Several promoter sequences have been tested for their ability to mediate cell‐specific expression. One of them, the promoter of tissue inhibitor of metalloproteinase 1 gene, which is activated during hepatic fibrogenesis, induced cell death in culture activated HSC by expressing the herpes simplex virus thymidine kinase.74
We have recently shown in vivo the cell type‐specific gene expression by using a recombinant adenovirus carrying the −17 kilobase tissue‐specific COL1A2
Under the control of this COL1A2
enhancer, enhanced green fluorescent protein was expressed only in CCl4
‐treated liver but not in untreated normal liver. It was expressed mainly in activated HSC in the fibrotic liver, but not in any other organs including kidney, lung and skin (fig 5). Furthermore, adenovirus‐mediated overexpression of YB‐1 driven by the COL1A2
enhancer inhibited COL1A2
promoter activation after CCl4
injections, and subsequently suppressed the progression of liver fibrosis.75
These results validate a new concept of the treatment for liver fibrosis by suppressing excessive collagen deposition in fibrotic tissue without affecting non‐target normal organs.

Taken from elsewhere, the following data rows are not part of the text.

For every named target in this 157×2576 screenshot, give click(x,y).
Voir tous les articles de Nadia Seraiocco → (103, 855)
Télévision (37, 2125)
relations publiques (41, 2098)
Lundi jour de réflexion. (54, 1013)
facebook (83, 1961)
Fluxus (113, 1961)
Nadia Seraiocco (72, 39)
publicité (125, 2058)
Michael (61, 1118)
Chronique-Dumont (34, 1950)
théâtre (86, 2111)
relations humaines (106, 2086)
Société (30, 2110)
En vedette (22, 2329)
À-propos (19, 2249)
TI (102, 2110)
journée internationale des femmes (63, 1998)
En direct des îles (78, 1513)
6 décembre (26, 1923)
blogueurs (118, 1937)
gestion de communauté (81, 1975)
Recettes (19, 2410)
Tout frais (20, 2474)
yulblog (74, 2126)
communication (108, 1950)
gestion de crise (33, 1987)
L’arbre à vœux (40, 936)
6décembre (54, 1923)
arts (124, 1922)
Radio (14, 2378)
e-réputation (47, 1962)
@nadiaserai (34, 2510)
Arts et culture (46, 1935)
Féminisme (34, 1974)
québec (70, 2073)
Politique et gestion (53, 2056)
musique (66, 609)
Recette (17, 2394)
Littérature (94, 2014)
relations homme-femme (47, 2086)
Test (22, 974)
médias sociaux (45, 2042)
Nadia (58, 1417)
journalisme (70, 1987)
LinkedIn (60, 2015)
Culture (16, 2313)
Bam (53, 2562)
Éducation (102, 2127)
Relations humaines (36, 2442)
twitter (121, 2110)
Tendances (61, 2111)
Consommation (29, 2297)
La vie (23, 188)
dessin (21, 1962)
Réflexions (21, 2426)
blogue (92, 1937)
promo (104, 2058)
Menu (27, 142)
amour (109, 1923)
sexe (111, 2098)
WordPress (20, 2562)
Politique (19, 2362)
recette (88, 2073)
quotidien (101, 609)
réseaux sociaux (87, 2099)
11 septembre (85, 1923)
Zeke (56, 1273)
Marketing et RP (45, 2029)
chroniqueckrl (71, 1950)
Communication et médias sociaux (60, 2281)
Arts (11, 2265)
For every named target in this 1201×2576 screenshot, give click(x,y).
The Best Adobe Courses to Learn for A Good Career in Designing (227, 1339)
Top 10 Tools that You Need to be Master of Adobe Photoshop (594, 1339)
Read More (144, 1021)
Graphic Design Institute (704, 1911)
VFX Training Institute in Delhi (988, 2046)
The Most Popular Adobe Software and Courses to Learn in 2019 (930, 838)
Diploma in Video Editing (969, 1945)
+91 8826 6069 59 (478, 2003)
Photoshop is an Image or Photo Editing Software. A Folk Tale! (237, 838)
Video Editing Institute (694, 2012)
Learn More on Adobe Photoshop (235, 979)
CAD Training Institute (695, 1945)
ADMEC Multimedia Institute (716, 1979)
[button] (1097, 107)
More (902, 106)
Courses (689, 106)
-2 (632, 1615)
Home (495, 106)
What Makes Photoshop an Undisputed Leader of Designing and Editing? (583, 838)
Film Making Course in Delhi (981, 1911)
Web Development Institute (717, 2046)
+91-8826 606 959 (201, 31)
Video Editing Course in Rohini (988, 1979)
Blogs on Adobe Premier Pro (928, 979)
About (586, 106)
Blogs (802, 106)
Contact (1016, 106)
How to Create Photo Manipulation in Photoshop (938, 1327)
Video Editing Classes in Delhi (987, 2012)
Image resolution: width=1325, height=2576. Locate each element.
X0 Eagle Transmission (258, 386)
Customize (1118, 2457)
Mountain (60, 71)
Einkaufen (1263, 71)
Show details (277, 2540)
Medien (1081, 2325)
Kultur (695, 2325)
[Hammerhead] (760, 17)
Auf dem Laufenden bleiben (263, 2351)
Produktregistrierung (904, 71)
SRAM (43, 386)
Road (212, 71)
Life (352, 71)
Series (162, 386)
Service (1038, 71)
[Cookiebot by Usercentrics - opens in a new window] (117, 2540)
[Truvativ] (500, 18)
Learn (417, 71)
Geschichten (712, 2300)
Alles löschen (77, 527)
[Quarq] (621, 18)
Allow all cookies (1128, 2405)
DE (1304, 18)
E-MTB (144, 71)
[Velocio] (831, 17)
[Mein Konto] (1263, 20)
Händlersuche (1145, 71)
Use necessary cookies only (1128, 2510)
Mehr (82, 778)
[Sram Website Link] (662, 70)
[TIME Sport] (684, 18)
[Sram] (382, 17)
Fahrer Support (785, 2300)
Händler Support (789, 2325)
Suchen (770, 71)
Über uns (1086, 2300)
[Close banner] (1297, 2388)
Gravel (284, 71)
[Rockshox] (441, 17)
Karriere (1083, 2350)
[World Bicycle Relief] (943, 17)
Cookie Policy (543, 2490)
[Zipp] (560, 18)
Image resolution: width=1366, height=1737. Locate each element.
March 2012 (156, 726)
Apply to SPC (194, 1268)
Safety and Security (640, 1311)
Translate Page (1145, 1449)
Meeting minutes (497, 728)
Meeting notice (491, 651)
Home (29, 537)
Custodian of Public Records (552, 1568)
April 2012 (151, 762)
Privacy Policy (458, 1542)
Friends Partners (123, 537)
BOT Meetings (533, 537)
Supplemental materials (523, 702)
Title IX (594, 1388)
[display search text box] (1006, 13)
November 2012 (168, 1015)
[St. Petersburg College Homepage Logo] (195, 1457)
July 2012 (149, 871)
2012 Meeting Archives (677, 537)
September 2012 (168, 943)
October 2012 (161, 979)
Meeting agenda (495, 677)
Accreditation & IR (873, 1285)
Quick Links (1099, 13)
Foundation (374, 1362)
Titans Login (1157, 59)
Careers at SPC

Figure 5Cell type‐specific gene expression in the fibrotic liver tissue by using a tissue‐specific ×2(I) collagen gene enhancer sequence.75 When using the CAG expression unit as a control, enhanced green fluorescent protein (more ...)
On the other hand, the adenoviral system still has several limitations and problems, despite the cell type‐specific gene expression described above. Firstly, adenovirus is immunogenic and rapidly induces neutralising antibodies. Thus, it is not suitable for repeated injections in vivo. Secondly, the virus has dose‐related cytotoxicity, which raises safety concerns on clinical application. From this point of view, development of better delivery systems is needed to treat chronic diseases such as organ fibrosis more effectively. Another attempt for cell type‐specific fibrosis treatment uses modified human albumin as a selective carrier of antifibrotic reagents. For example, mannose‐6‐phosphate76
and a PDGF receptor‐recognising macromolecule77
have been tested for their binding capacity, specifically to activated HSC.